Setting my hat at a wild angle, I stepped with a touch of abandon along the King's Road to meet the charming, impoverished artists whom our country refuses to recognise.
My first glimpse of the Manresa Road was, I confess, a complete disappointment. Never was Bohemianism more handicapped by its setting than that of Chelsea, if the Manresa Road was to be taken as a criterion. Along the uninviting uniformity of this street no trace of unorthodoxy was to be seen. There came no merry, roystering laughter from attic windows. No talented figures of idle geniuses fetched pints of beer from the public-house at the corner. No one dressed in an ancient ulster and a battered straw hat and puffing enormous clouds of blue smoke from a treasured clay pipe gazed philosophically into space from a doorway. In point of fact, save for a most conventional butcher-boy, I was alone in the street.

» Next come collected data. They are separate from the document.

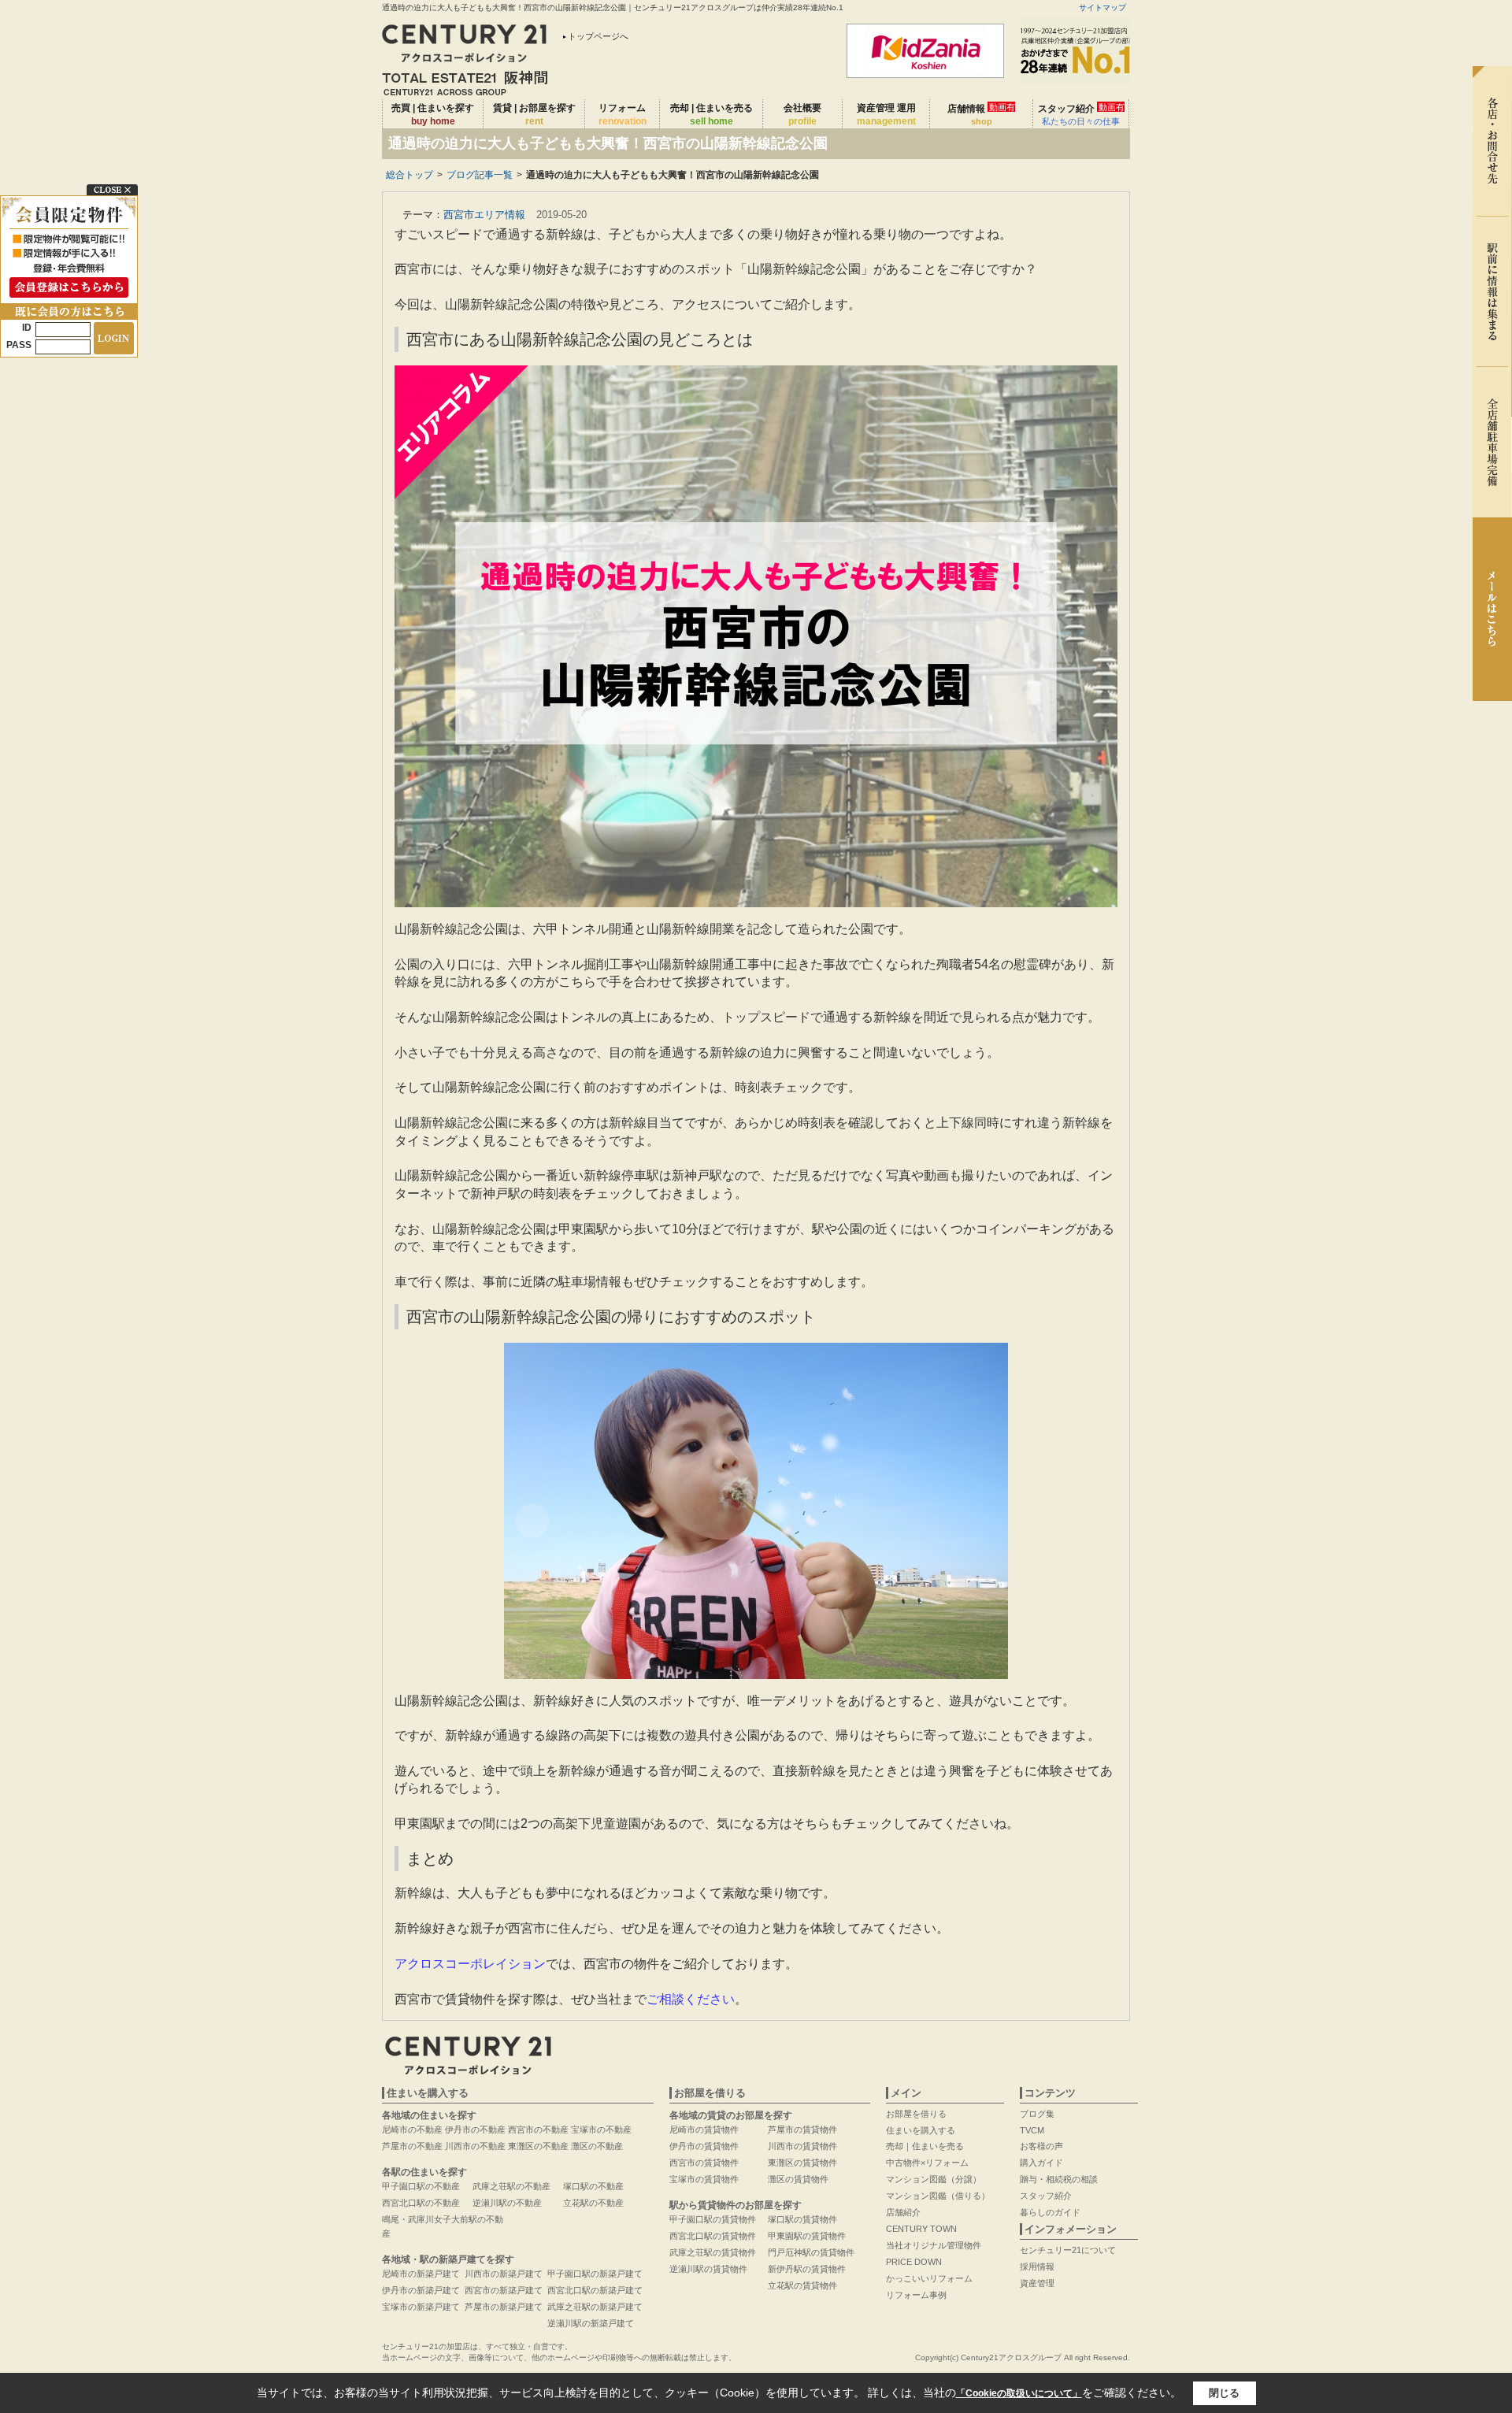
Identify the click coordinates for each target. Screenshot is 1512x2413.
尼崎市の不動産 (412, 2129)
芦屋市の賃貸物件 (802, 2129)
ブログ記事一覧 (480, 174)
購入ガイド (1041, 2162)
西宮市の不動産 (538, 2129)
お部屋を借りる (916, 2113)
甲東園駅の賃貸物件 (807, 2236)
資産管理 (1037, 2283)
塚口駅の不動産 (593, 2186)
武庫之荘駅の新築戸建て (595, 2306)
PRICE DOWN (914, 2262)
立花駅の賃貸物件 (802, 2285)
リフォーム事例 (916, 2295)
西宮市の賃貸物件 (704, 2162)
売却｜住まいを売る (925, 2146)
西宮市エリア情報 (484, 215)
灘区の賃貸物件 (798, 2179)
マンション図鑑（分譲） (933, 2179)
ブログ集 (1037, 2113)
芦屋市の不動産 (412, 2146)
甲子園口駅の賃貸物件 (712, 2219)
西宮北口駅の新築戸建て (595, 2290)
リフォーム (622, 114)
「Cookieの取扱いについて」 (1019, 2393)
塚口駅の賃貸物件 (802, 2219)
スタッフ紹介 (1081, 114)
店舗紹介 (903, 2212)
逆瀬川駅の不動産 (507, 2202)
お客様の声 (1041, 2146)
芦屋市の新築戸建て (504, 2306)
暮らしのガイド (1050, 2212)
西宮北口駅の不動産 (421, 2202)
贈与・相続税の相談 (1059, 2179)
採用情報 (1037, 2266)
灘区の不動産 (597, 2146)
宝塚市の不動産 (601, 2129)
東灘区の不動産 (538, 2146)
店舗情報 (981, 114)
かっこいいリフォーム (929, 2278)
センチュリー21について (1068, 2250)
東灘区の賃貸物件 (802, 2162)
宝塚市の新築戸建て (421, 2306)
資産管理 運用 (886, 114)
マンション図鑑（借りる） (938, 2195)
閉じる (1224, 2393)
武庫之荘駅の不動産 (511, 2186)
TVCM (1032, 2130)
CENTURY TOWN (921, 2228)
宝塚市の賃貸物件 (704, 2179)
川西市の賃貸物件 (802, 2146)
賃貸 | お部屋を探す (534, 114)
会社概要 (802, 114)
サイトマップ (1102, 7)
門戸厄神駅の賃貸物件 (811, 2252)
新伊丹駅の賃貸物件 (807, 2269)
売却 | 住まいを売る (711, 114)
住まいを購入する (920, 2130)
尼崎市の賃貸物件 (704, 2129)
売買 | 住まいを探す (432, 114)
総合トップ (409, 174)
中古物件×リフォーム (927, 2162)
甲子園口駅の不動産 (421, 2186)
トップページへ (598, 36)
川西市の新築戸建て (504, 2273)
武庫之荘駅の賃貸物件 (712, 2252)
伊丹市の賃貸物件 (704, 2146)
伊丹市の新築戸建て (421, 2290)
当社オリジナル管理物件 (933, 2245)
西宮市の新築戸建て (504, 2290)
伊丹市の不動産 (475, 2129)
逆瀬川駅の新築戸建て (590, 2323)
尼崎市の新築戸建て (421, 2273)
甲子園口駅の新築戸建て (595, 2273)
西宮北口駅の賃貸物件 (712, 2236)
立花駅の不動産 (593, 2202)
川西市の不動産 (475, 2146)
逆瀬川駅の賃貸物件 (708, 2269)
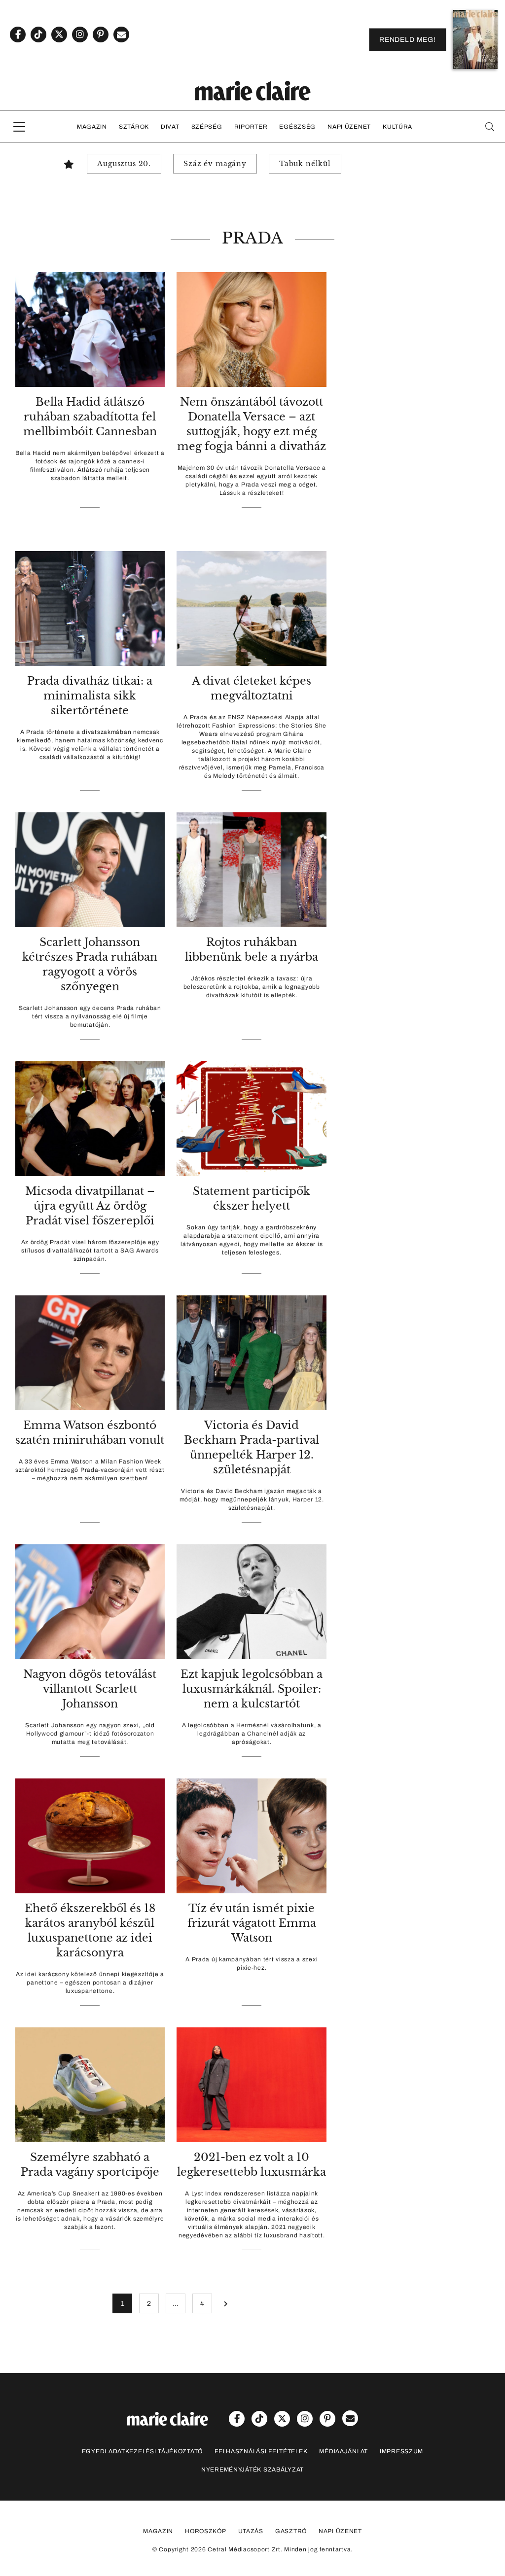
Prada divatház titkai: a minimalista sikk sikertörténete (89, 695)
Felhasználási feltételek (261, 2451)
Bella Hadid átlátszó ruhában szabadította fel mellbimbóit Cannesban (90, 416)
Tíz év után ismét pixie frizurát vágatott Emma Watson (251, 1923)
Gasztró (291, 2531)
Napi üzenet (349, 126)
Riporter (251, 126)
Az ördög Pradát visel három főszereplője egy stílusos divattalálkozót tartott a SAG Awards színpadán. (90, 1250)
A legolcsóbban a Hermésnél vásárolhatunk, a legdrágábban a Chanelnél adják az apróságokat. (252, 1733)
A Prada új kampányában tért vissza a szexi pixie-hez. (251, 1963)
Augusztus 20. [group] (124, 163)
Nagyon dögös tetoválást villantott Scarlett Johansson (89, 1689)
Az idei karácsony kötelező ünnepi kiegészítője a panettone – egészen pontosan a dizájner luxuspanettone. (90, 1982)
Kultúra (397, 126)
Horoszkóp (205, 2531)
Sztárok (134, 126)
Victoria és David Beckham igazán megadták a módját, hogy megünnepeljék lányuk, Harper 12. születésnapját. (252, 1499)
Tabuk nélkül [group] (305, 163)
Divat (170, 126)
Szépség (206, 126)
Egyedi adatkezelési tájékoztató (142, 2451)
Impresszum (401, 2451)
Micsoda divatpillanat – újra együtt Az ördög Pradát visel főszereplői (90, 1205)
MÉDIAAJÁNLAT (343, 2451)
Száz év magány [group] (215, 163)
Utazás (250, 2531)
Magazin (92, 126)
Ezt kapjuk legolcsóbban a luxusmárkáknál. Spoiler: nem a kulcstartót (251, 1689)
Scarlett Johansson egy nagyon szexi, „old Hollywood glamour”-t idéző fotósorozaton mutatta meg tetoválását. (90, 1733)
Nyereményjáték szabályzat (252, 2469)
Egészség (297, 126)
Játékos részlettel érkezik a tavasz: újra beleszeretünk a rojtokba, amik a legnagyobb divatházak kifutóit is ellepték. (251, 987)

Then the explanation flashed upon me. I had been seen approaching. The word had been passed round. A stranger! The clique resents intrusion. It lies hid. These gay fellows see me all the time, and are secretly amused. But they do not know with whom they have to deal. I have come to join them, and join them I will. I am not easily beaten. I will outlast them. The joke shall be eventually against them, at some eccentric supper. I shall chaff them about how they tried to elude me, and failed.
The hours passed. Still no Bohemians. I began to grow hungry. I sprang on to a passing 'bus. It took me to Victoria. I lunched at the Shakespeare Hotel, smoked a pipe, and went out into the sunlight again. It had occurred to me that night was perhaps the best time for trapping my shy quarry. Possibly the revels did not begin in Manresa Road till darkness had fallen. I spent the afternoon and evening in the Park, dined at Lyons' Popular Caf (it must be remembered that I was not yet a Bohemian, and consequently owed no deference to the traditions of the order); and returned at nine o'clock to the Manresa Road. Once more I drew blank. A barrel-organ played cake-walk airs in the middle of the road, but it played to an invisible audience. No bearded men danced can-cans around it, shouting merry jests to one another. Solitude reigned.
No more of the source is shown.